=== GIVEN INSTRUCTION A ===
Retype every line of the listing below exactly as it appears.

=== TEXT EXCERPT ===
-- begin --

People in places. Antonioni’s dialogue is sometimes a little too on the nose in its foggy glumness, and I’d put Red Desertalongside La Notte as far as this goes. “There’s something wrong with reality, and nobody will tell me what it is,” protests Giuliana to her would-be saviour Corrado, the itinerant businessman who has internalised the social deracination of his Patagonian project. Richard Harris plays him with a quiet and cruel coldness, while most other characters are literally squeezed into the initially engrossing set of a peeling riverside cabin, where an abortive and disoriented party substitutes for the African dancing scene in L’Eclisse (distanced and neutered bourgeois fascination with perceived passion and physicality of foreign cultures). Discomforting settings are important in Antonioni’s films – thinking of the continual, almost overtly redundant returning to the stock market in L’Eclisse – but we really soak up too much time in this little room with its pale company.
The palette is beautiful, as could perhaps have been expected from such a visual director’s first foray into colour film. There’s a boldness to abandoning the lonely concrete worlds of the city which made L’Eclisse and parts of La Notte so hypnotic. Boredom is the name of the whispering marshes, the sucking mud underfoot in Antonioni’s films and Red Desert sucks a little too hard. He made Blow-Up two years later though so it’s all good.

-- end --

[Records of locating words and elements]
-- begin --

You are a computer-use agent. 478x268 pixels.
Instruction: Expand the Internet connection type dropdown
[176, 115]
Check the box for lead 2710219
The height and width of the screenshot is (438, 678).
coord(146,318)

-- end --

=== GIVEN INSTRUCTION B ===
Translate this sentence from the passage on Antonioni's Red Desert into Spanish: "The palette is beautiful, as could perhaps have been expected from such a visual director's first foray into colour film."

=== WORKED ANSWER A ===
You are a computer-use agent. 478x268 pixels.
Instruction: Expand the Internet connection type dropdown
[176, 115]
Check the box for lead 2710219
The height and width of the screenshot is (438, 678).
coord(146,318)

=== WORKED ANSWER B ===
La paleta es hermosa, como quizá cabía esperar de la primera incursión en el cine en color de un director tan visual.